Grr, they should really be paying more attention to how you feel and how your t3 looks than worrying about your tsh. You need more meds, I suspect more t3. You sound undermedicated (air hunger/breathlessness, lethargy) and your t3 suggests you are.
Your t4 will always go down if you're on t3 as well, but if your t3 is low they shouldn't really be so concerned about your tsh.
Thanks for explaining puncturedbycicle. I will perhaps try taking more T3 for a couple of days and see if thjngs improve significantly.
Obvs if they're reluctant to raise the dose because of a heart problem then it might be best to discuss what the plan is, but my layperson's impression is that overmedication can cause heart issues, and if your t3 is low in the range you aren't overmedicated.
I'm in a similar state: my tsh is often below range when my t3 is well within range.

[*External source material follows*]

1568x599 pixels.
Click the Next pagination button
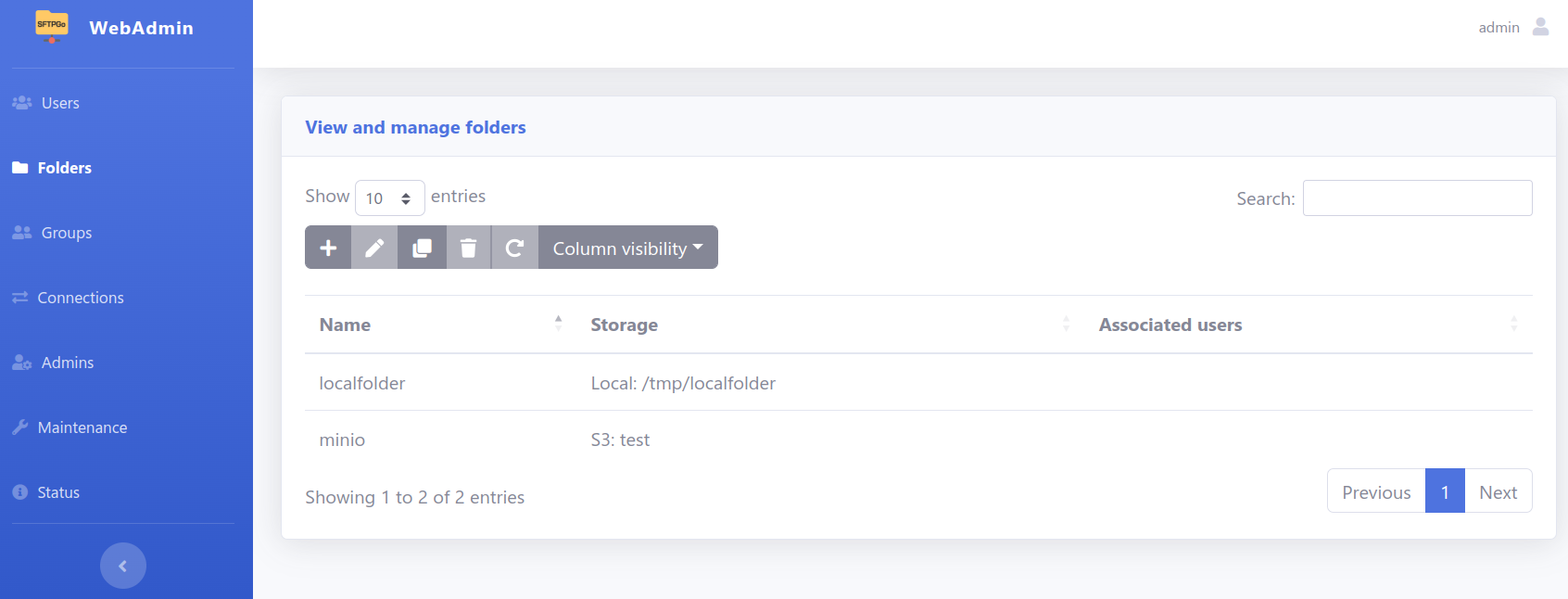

I've been told by my endo and two gps that the tsh gets second billing and as long as the t3 result isn't high and I have no symptoms of overmedication, there is no need to reduce meds. I have no heart issues that would change how I'm treated.
Any idea what your tsh was when last tested?
Hello, you've just described EXCTALY how I feel. I'm on Levothyroxine just 75mg but the lack of air and total exchaustion is me. Do I need to get on T3. I'm feeling so low and confused by all of this. Sorry to jump on your thread. I don't know where to turn.
Do you mean me Anonymous21? I'm in Staffs. But the lovely GP who gladly agreed to the T3 is long gone and I'm now battling for continued supply...
That's really good of you to share but I don't think I could tolerate NDT now as it contains T4 and I'm now highly sensitive to it. Obviously, if ever I couldn't get T3,I'd try it in preference to T4, but in an ideal world I wouldn't want to risk it having just got my AF settled after the most recent experiment. But I'll keep that info handy just in case. Many thanks.
Sorry, I thought you were on t3 and t4. (Nul points for reading comprehension.)
That surely explains why your tsh is suppressed - ? I was under the impression that it's a compromise you make when you're on t3-only treatment. I'm sure Paul Robinson must address this in his book Recovering with T3. Have you read it?
I think it was another poster mentioning their readings - I haven't referred to mine. T4 is low (obvs) and T3 is toward the top of where they like it to be but bloods showed no issue. TSH I have no idea what the reading said as it's no longer relevant after 25+ years of hypo and gp accepts that it's buggered! I've read an awful lot about T3 and RT3 and Dr Peatfield was very helpful on the subject. Following his suggestion I asked a different GP for a trial of treatment and all went well so here I am 5 years later. Now I just need to get an official endo approval for it,. which is why I was asking whether anyone knew of private endos sympathetic to T3 (preferably accessible from the Midlands) since (if the NHS one denies me) I shall need another opinion.
However, I haven;t read the name you mention so I shall have a look at that. Thanks.
I'm going to follow him up when I get back from holiday in two weeks with just that question. Thanks!